When I read this question recently from a young reader, my mind immediately went back to my own young relationship. She writes:

“Is it bad to make future plans with your boyfriend, like marriage and children, even though your aren’t even out of high school, when you really love him more than anything and he may have promised he’ll marry you?”

First of all, nothing is impossible with God. I don’t want to make a blanket statement that teenagers are too young to know God’s leading in their future marriages. There are plenty of strong, godly marriages that came out of teenage relationships. God has a plan for your life, and that plan may very well include marrying your high school boyfriend.

Follow Him

With that said, my advice is to proceed with caution and under much godly counsel from your parents and other trusted adults when it comes to making plans and assuming this is the person you will marry.

As girls, we are easily swept up in the romance of marriage and children. We start buying the bridal magazines, naming the babies, and decorating the house before the I do. This can be dangerous because while our minds are busy making plans, our hearts become cemented with our desires, not necessarily God’s desires for us.

The Bible tells us in Jeremiah 17:7 ESV, that “The heart is deceitful above all things, and desperately sick; who can understand it?”

The heart is powerful and can make us believe a path is the right way when it is not. We cannot always trust our heart just because we feel intense, even genuine, love for someone. When we want something badly enough, our heart can deceive us into thinking that we love someone or that someone loves us or that God’s will is for us to be with that person.

I know this from personal experience. It wasn’t in regards to my first boyfriend that I mentioned above, but there was another boy in my life, someone I grew up with, who I started dating after college. We met in the second grade. We were best friends. We did everything together. It was natural for us to start dating, and I assumed it was the right choice to make. I genuinely loved this person, and I think he loved me in some ways. However, the decision to date him ended up being the worse decision I’ve ever made. Fortunately, we did not get married, but the effects of allowing my heart guide my decision are still with me today.

[Tweet “The Bible gives us clear instructions for keeping our hearts free from confusion. “]

Proverbs 4:23-27 says, “Above all else, guard your heart, for everything you do flows from it. Keep your mouth free of perversity; keep corrupt talk far from your lips. Let your eyes look straight ahead; fix your gaze directly before you. Give careful thought to the paths for your feet and be steadfast in all your ways. Do not turn to the right or the left; keep your foot from evil.”

According to these verses, you guard your hearts by:

1. Keep your mouths pure.

In a dating relationship, this means making sure you do not make false promises or promises you are not sure of yet, such as a future marriage.
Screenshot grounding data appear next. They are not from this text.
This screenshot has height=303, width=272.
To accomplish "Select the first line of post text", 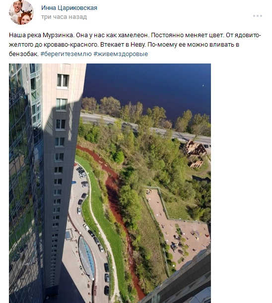I will pos(135,35).
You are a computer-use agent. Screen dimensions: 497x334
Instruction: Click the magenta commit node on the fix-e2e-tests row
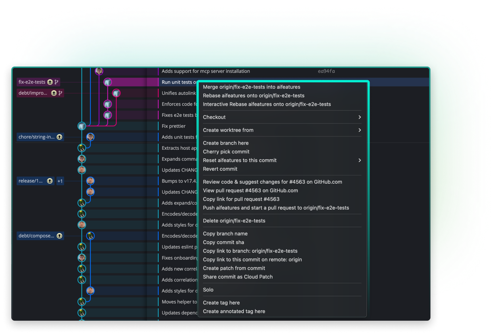[108, 82]
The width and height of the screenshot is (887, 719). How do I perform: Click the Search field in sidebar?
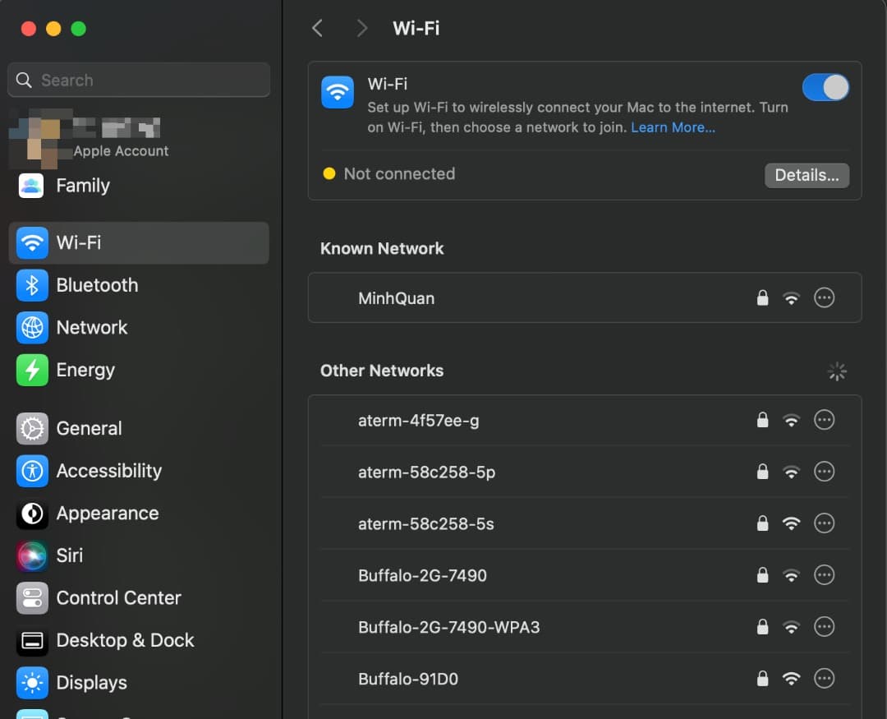point(139,80)
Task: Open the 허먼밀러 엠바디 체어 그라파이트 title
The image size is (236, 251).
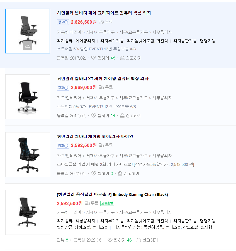Action: pos(104,13)
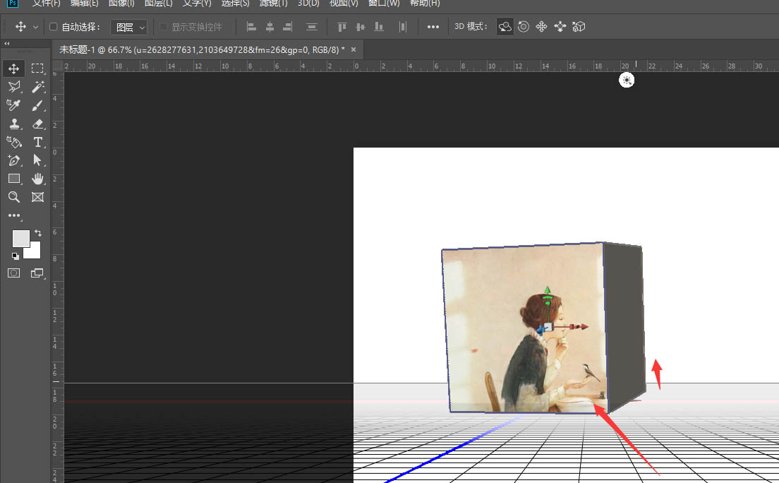Enable the 自动选择 checkbox
The width and height of the screenshot is (779, 483).
53,26
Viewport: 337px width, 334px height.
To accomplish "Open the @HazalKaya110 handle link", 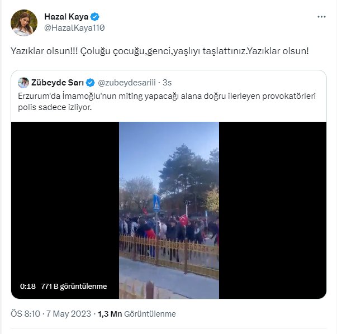I will (x=74, y=28).
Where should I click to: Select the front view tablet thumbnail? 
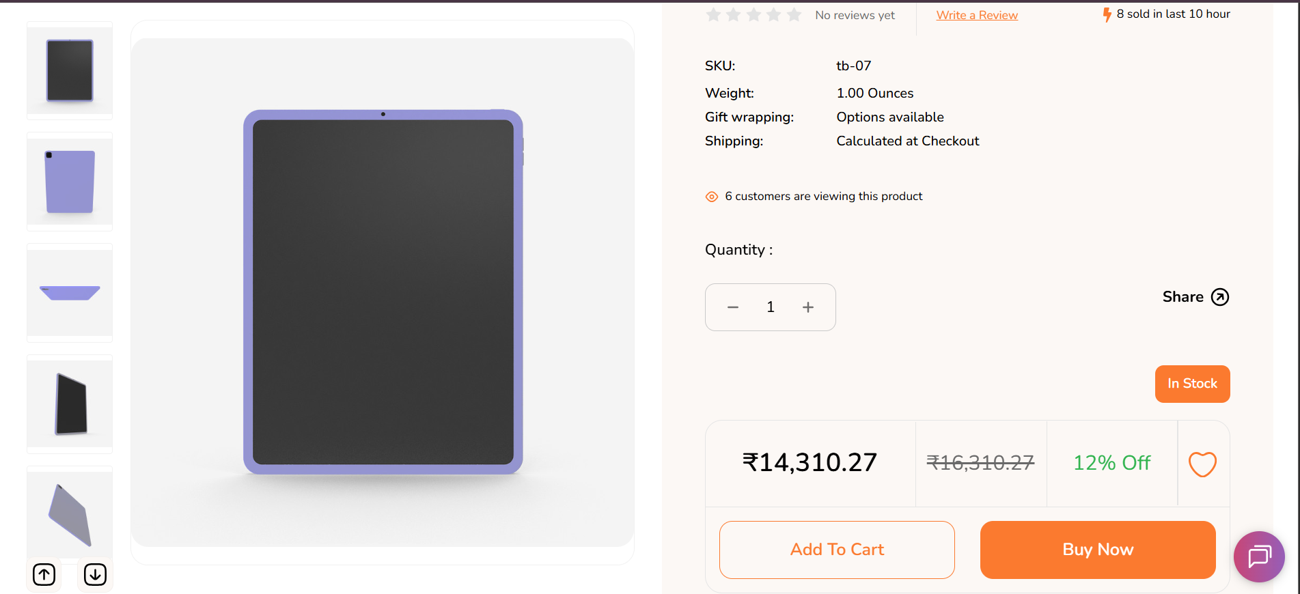(x=70, y=70)
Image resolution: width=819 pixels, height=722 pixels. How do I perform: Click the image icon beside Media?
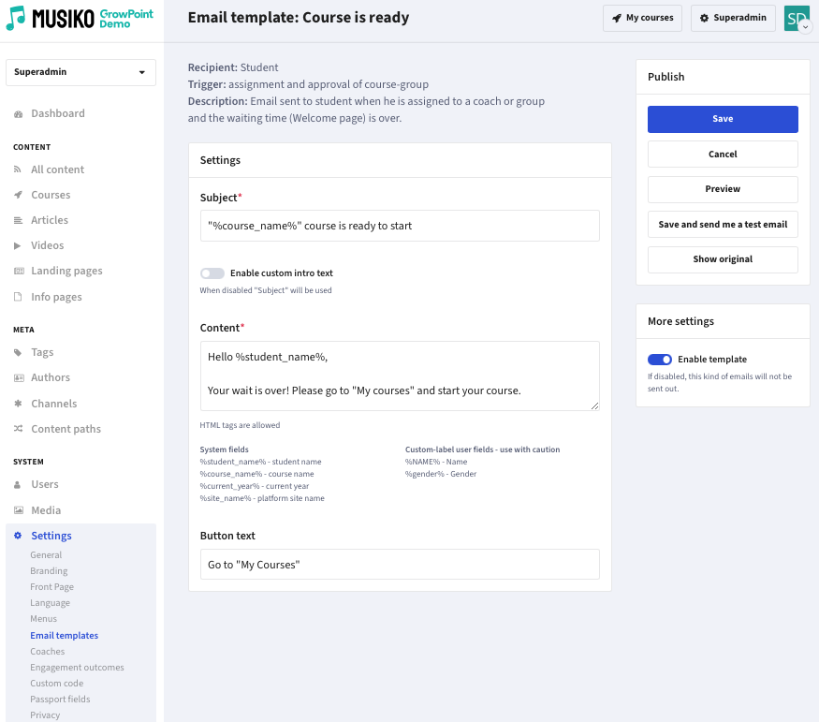19,510
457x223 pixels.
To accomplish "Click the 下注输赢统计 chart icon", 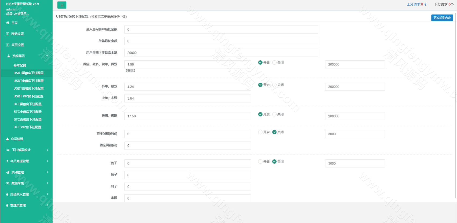I will click(8, 150).
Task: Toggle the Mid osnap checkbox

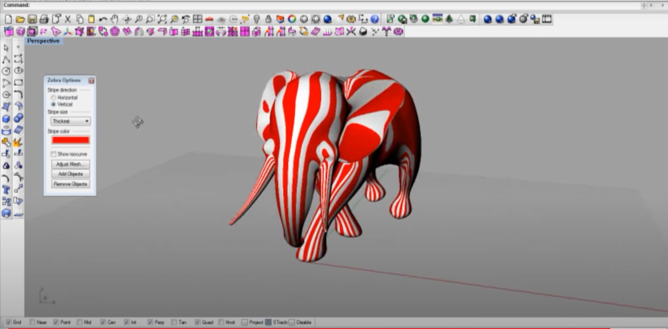Action: click(80, 322)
It also means withholding saying “I love you” until an appropriate time. You and your boyfriend may sincerely love each other, but by waiting to say those words for a time that actions can follow you are helping to guard each other’s hearts.

2. Keep your eyes ahead of you and on Jesus.

God may be planning a future marriage for you. However, He’s also planning other experiences to prepare you for that marriage – experiences such as finishing high school, going to college, developing your spiritual gifts, building your maturity, and preparing you for what’s to come. Keep your focus on what’s He’s doing in your life right now – not what He may want to do in the future.

3. Think hard about what kind of marriage you want to create and be steadfast in creating it now.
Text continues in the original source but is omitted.